Type-Enforcing Firewalls - Overview

The diagram below describes an example of an enclave (yellow circle) which contains three hosts (rectangles) protected by a fourth which is a DTE Firewall. The diagram also shows two external foreign hosts. All communication links are encrypted. The enclave's security policy specifies three domains, represented by the colors red, blue, and green. In the diagram, each host contains the colors of the domains it supports. The DTE hosts rely on their DTE kernels to support one or more domains. On the other hand, the non-DTE hosts cannot support any DTE mediation whatsoever. When the DTE Firewall deals with processes from these hosts, it assigns each a domain. In this example, the DTE Firewall assigns the green domain to all the processes on both of the diagram's non-DTE hosts.

The enclave's security policy specifies how processes running in different domains are allowed to interact (if at all). The policy displayed here prevents interaction. Thus, the DTE Firewall ensures that green domain processes on one side of the security perimeter may only interact with green domain processes on the other side, and blue domain process may only interact with blue domain processes. The firewall itself only supports the blue and green domains, so it never passes messages from red domain processes through the security perimeter.
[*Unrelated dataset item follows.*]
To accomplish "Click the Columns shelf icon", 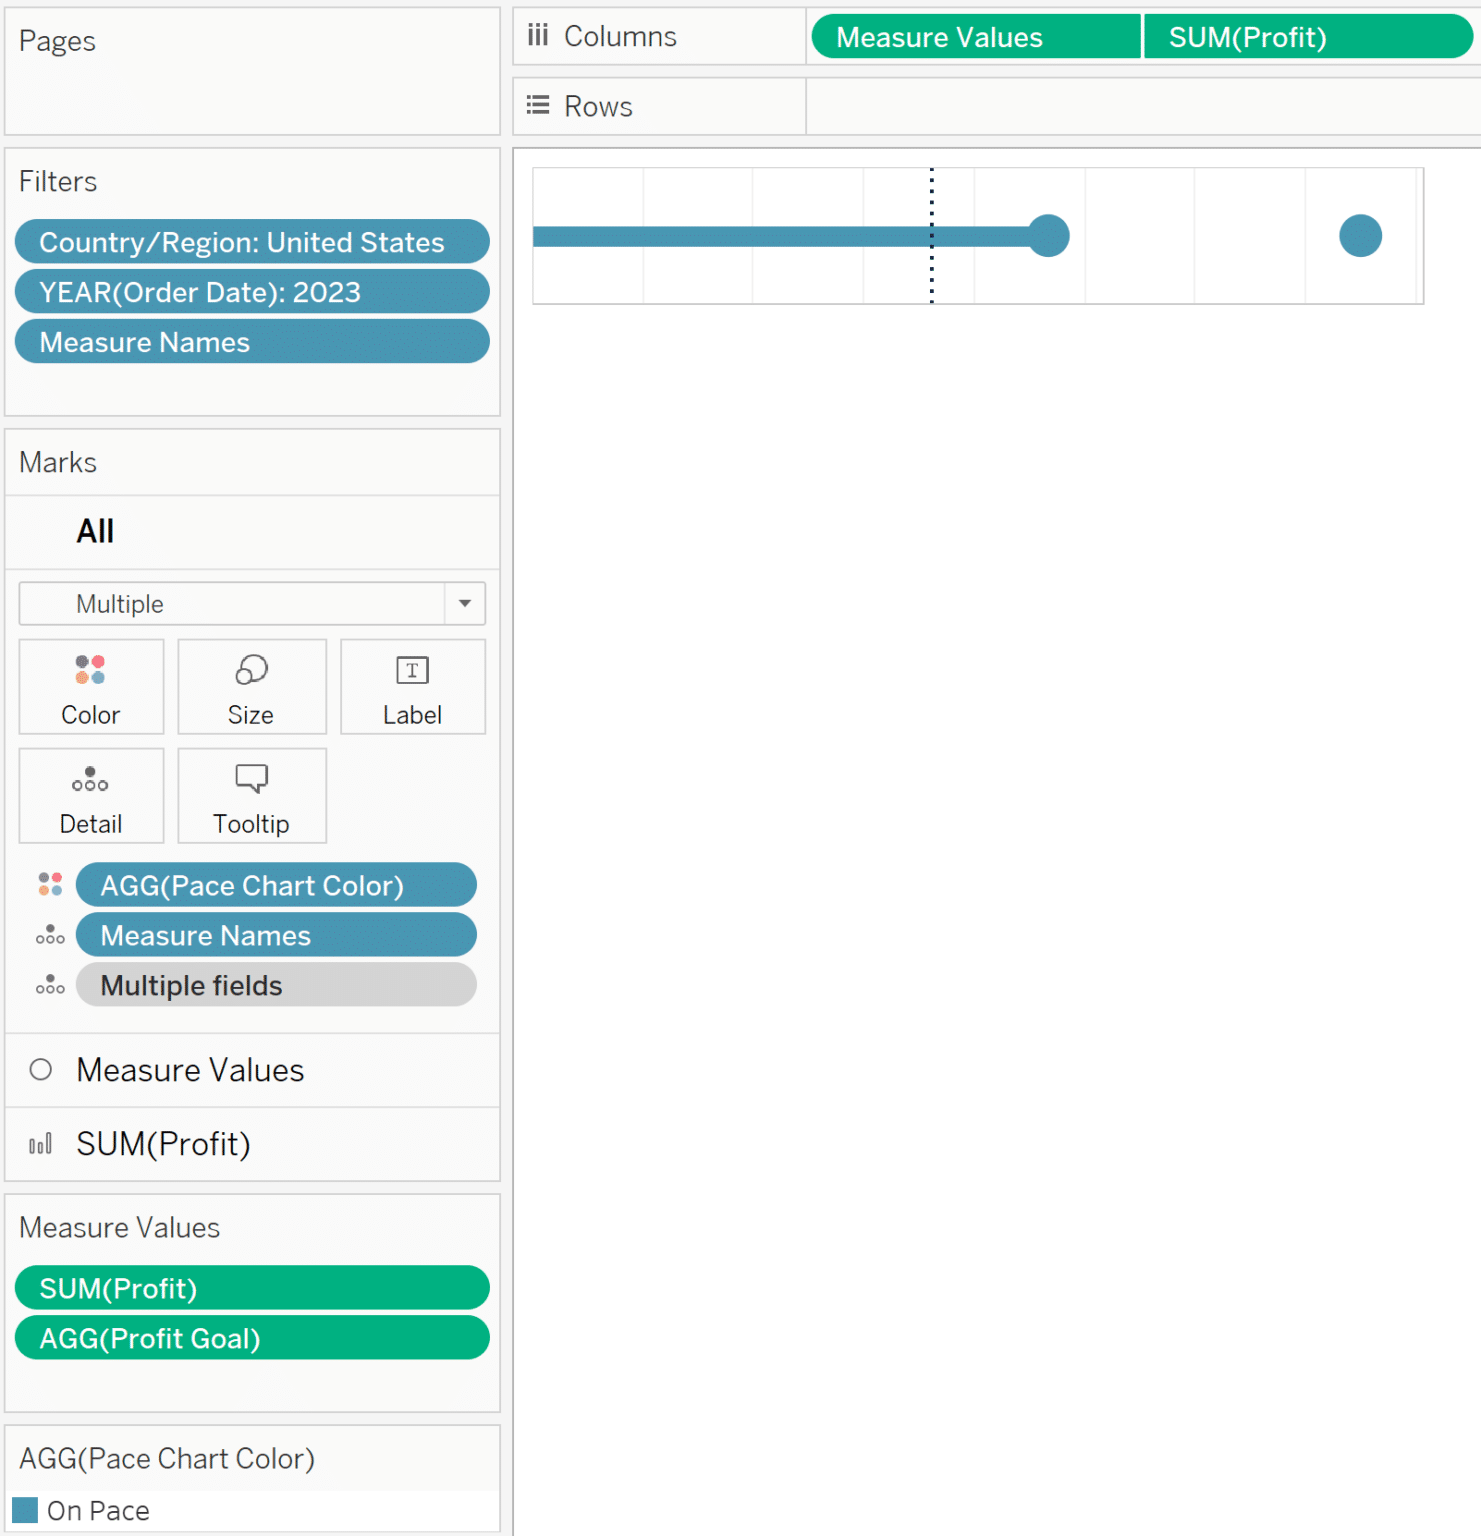I will [538, 35].
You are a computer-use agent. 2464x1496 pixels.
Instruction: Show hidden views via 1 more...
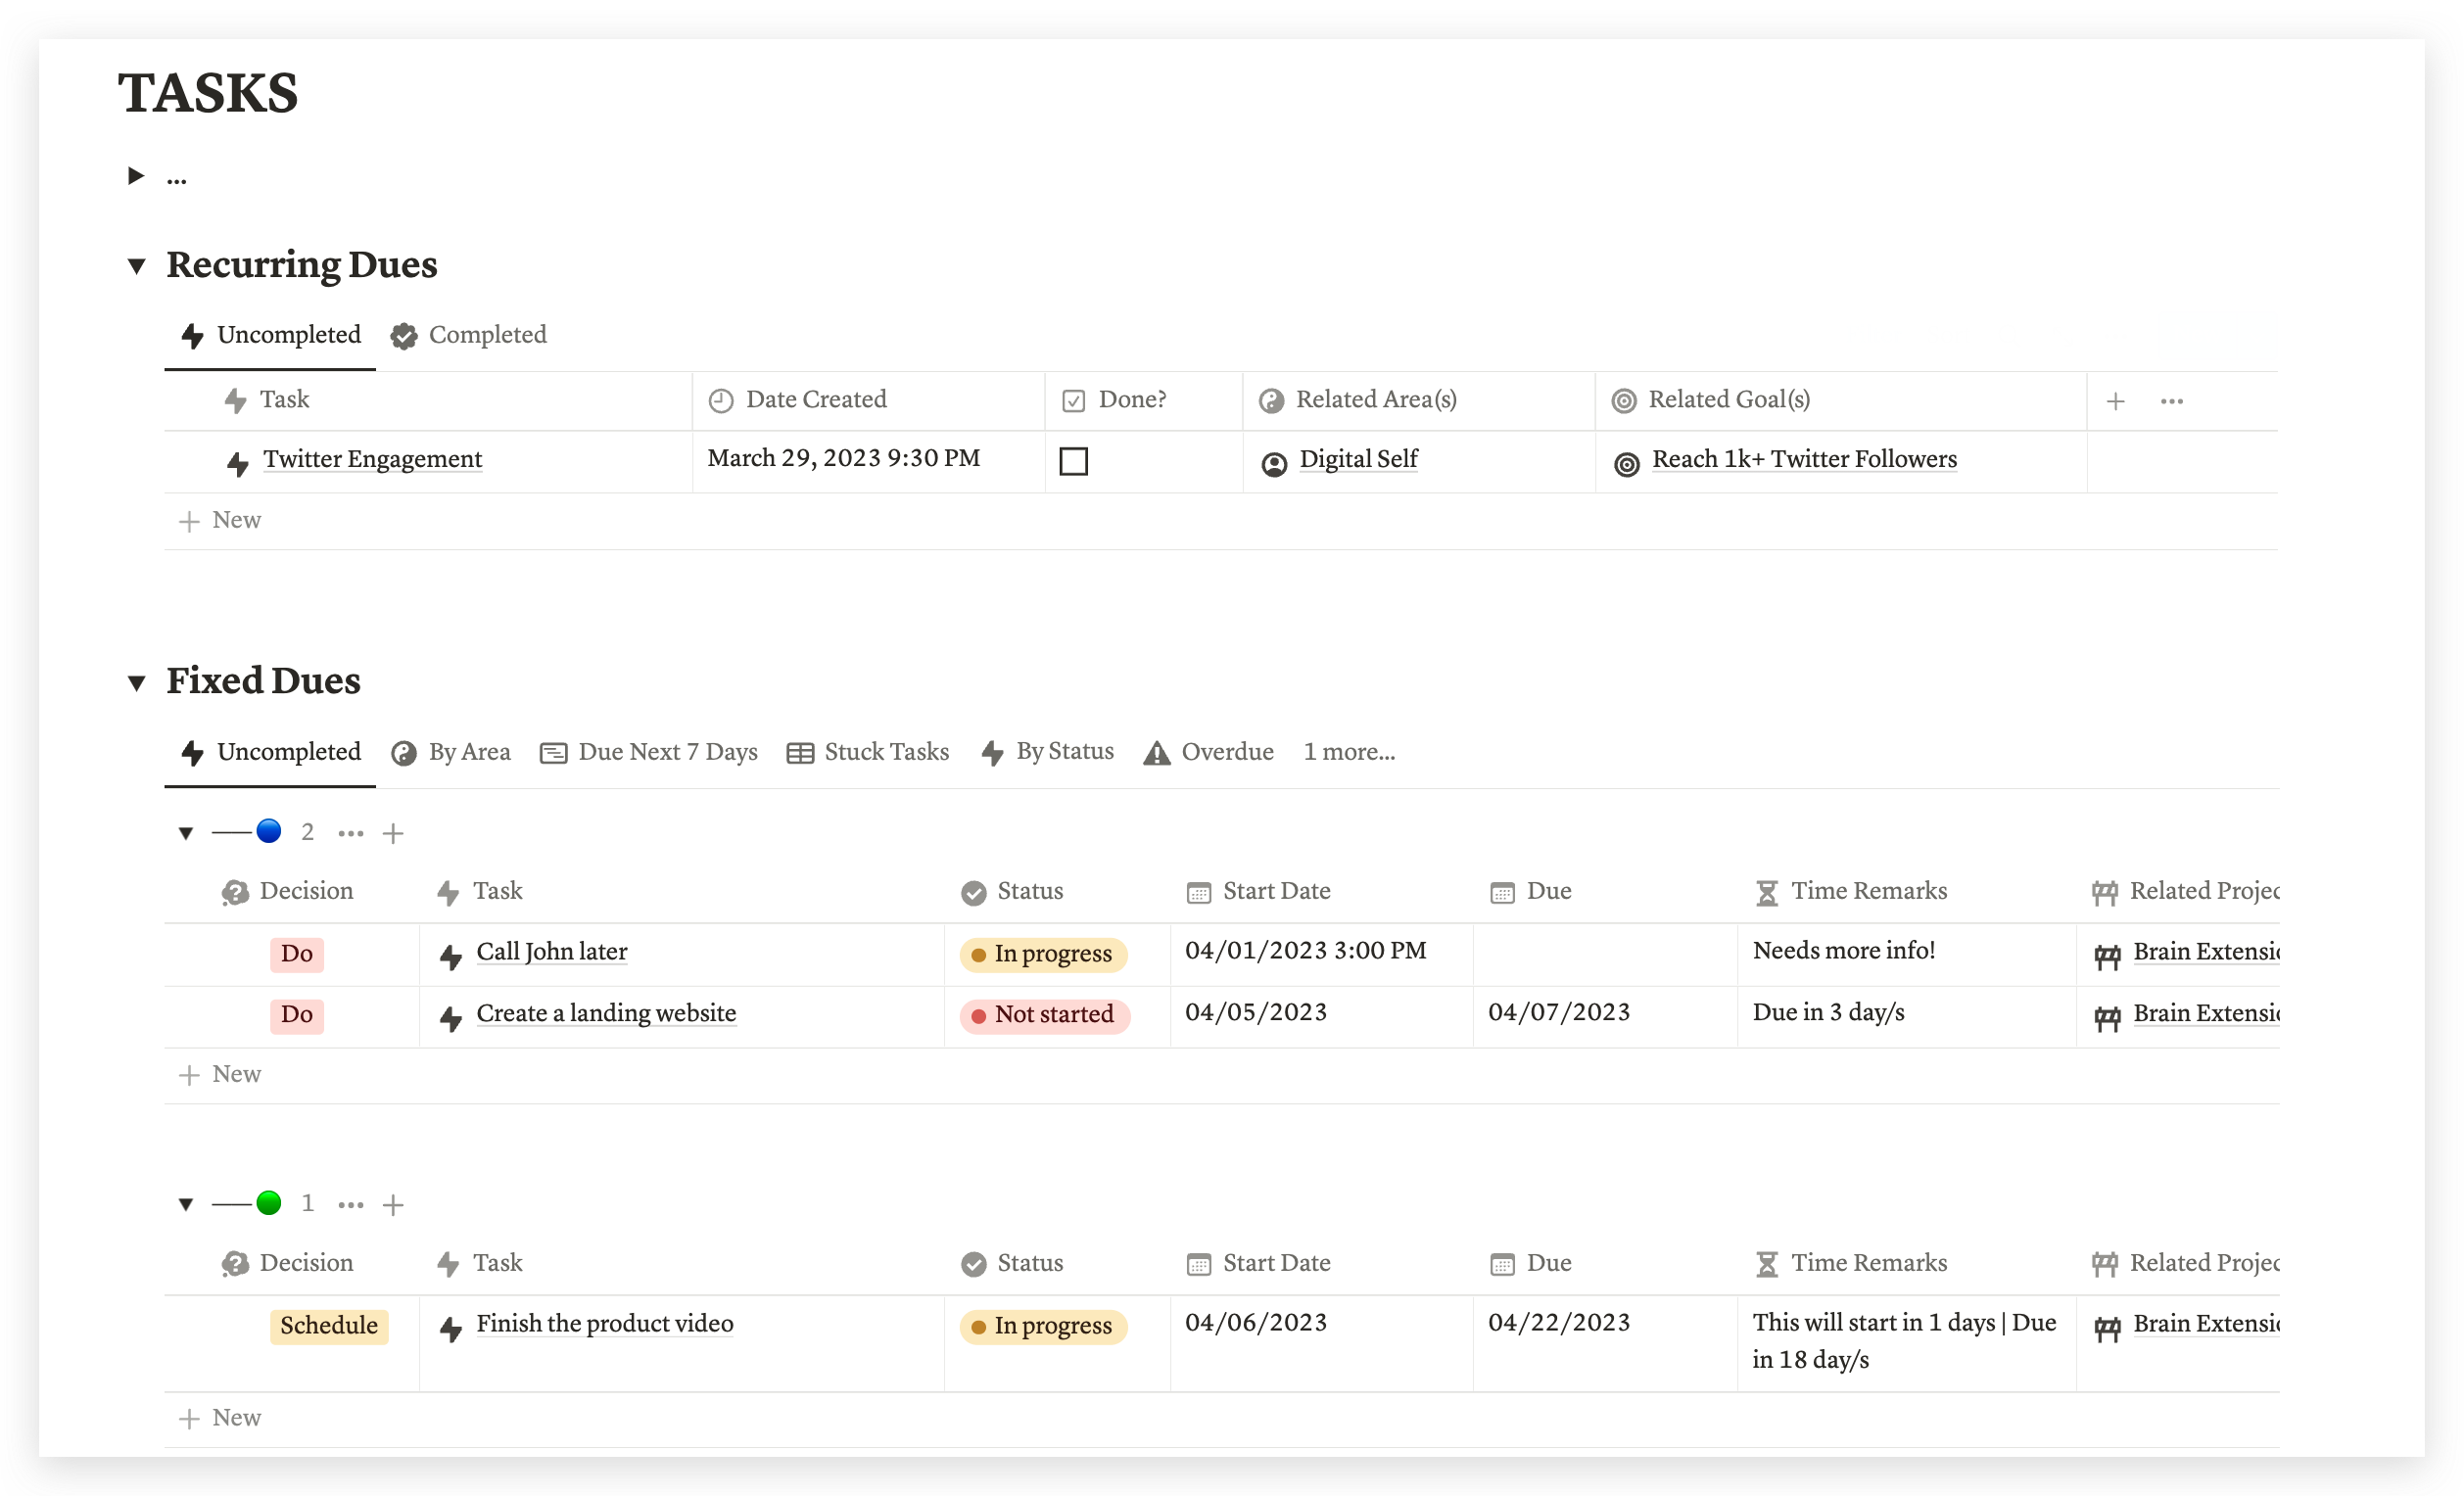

By associating domains with foreign non-DTE hosts, DTE Firewalls are able to extend limited trust relationships to hosts outside of their security perimeters. Similarly, two organizations with DTE hosts may agree upon a number of common domains, in order to enable a partnership with limited resource sharing. Neither of these arrangements are possible with traditional firewalls.

When different DTE enclaves wish to communicate, a common security policy segment, or module, must be present or must be introduced into the DTE firewalls and DTE hosts involved. This research is extending DTE to support dynamic policy module loading. The policy-loading process initially will be a manual process; however, the final goal is to provide a Domain and Type Authority service (similar to DNS) that serves registered common policy modules to the DTE firewalls, which then coordinate the communication between the DTE hosts they protect.